### EXERCISE INSTRUCTIONS
Copy all records precisely, apart from the pictures.

Collected data entries:
-- Opening Marker --

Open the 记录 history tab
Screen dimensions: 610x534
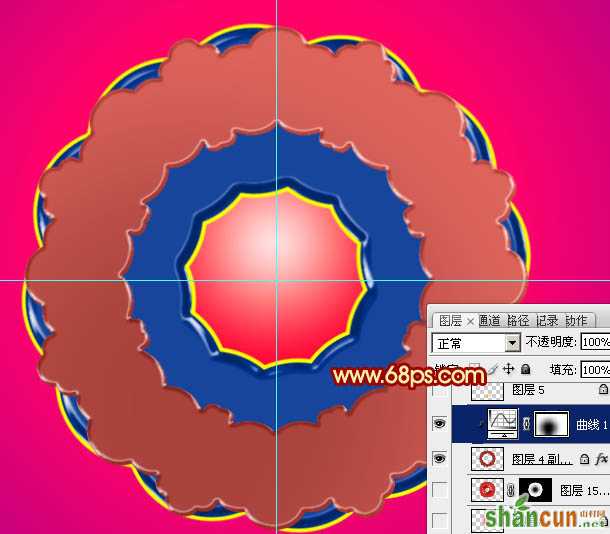(x=547, y=321)
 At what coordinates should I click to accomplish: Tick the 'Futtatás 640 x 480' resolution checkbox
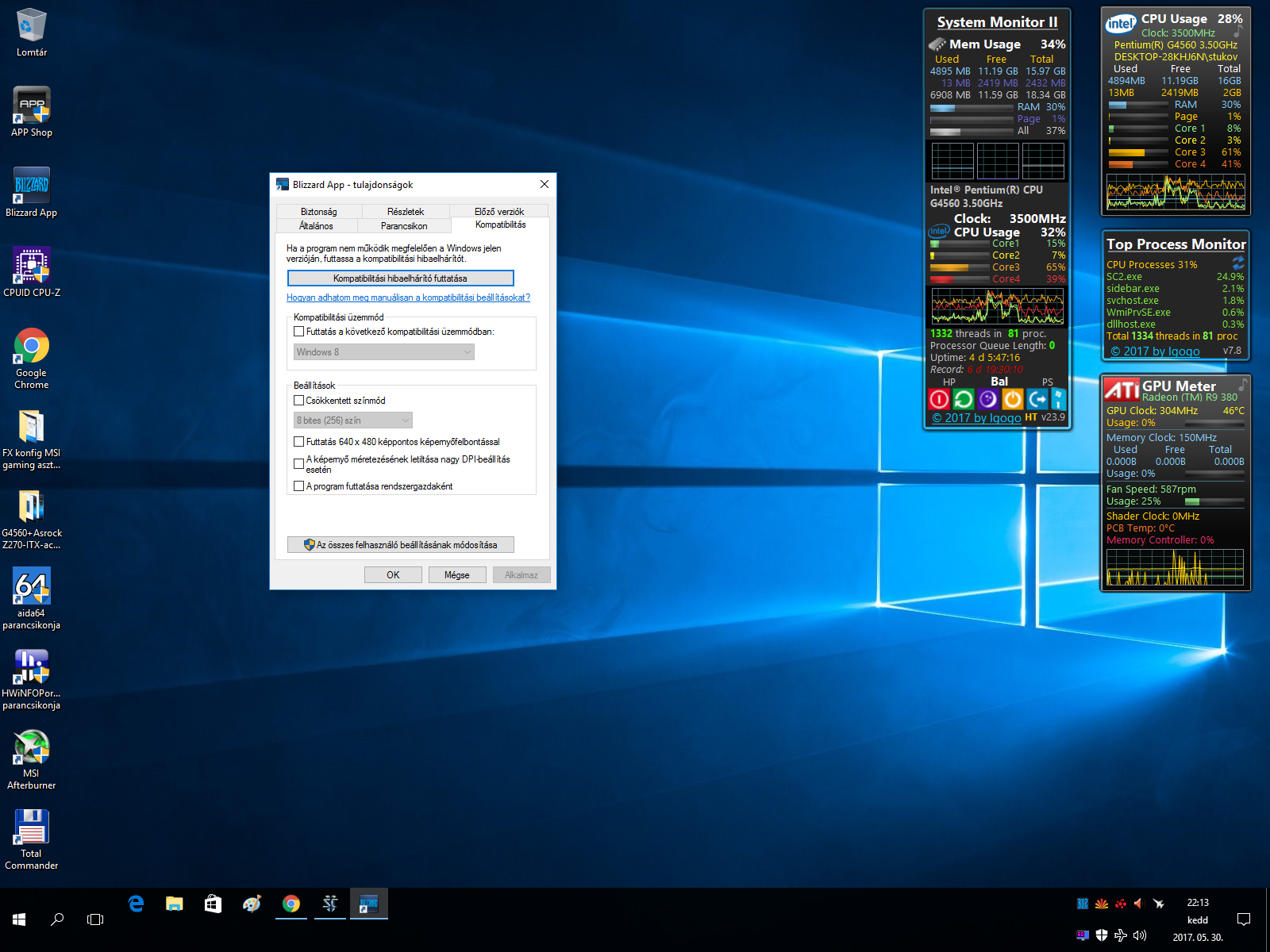(299, 442)
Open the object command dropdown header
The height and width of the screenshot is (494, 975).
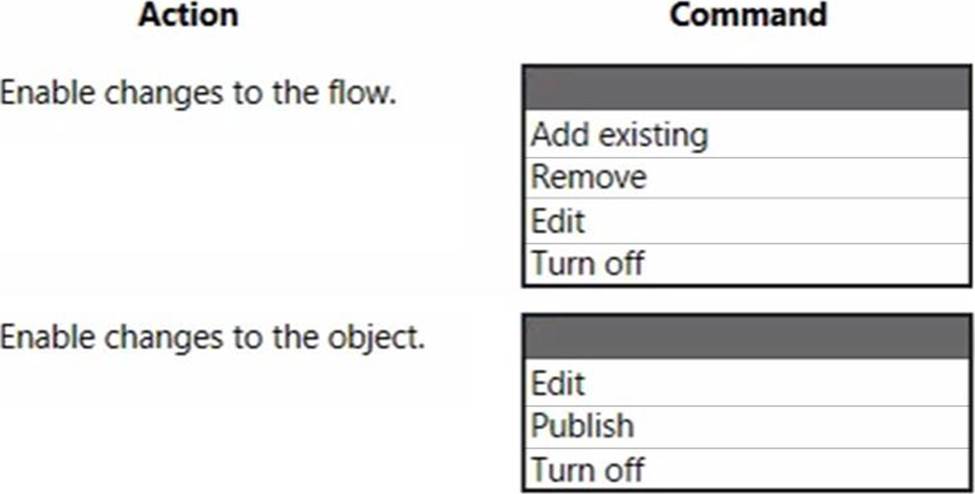[746, 337]
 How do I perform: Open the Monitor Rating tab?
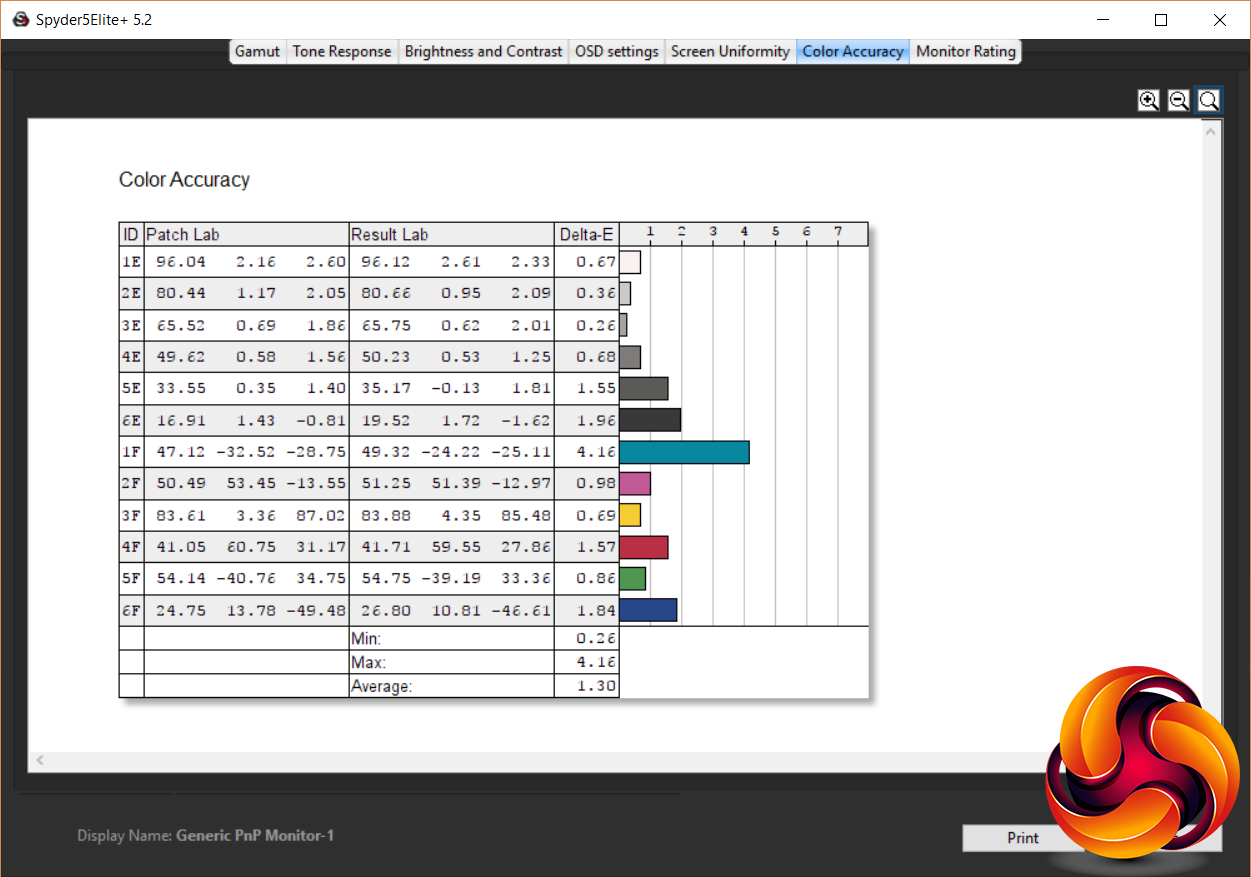(x=965, y=51)
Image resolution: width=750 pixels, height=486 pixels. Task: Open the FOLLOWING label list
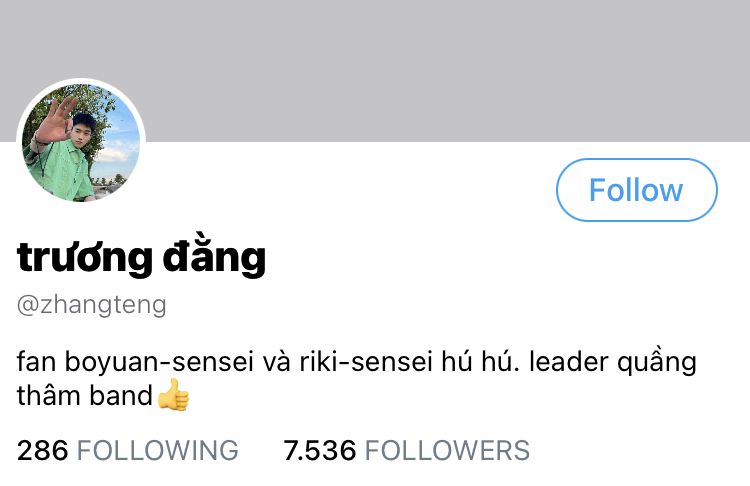[157, 451]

-- Closing Marker --

### REPLY TO THE TASK
Open the 记录 history tab
Screen dimensions: 610x534
(x=547, y=321)
 At what coordinates should I click to accomplish: Tick the 'Futtatás 640 x 480' resolution checkbox
(299, 442)
Open the object command dropdown header
The height and width of the screenshot is (494, 975).
[746, 337]
 How do I perform: Open the Monitor Rating tab?
(x=965, y=51)
Image resolution: width=750 pixels, height=486 pixels. Task: Open the FOLLOWING label list
[157, 451]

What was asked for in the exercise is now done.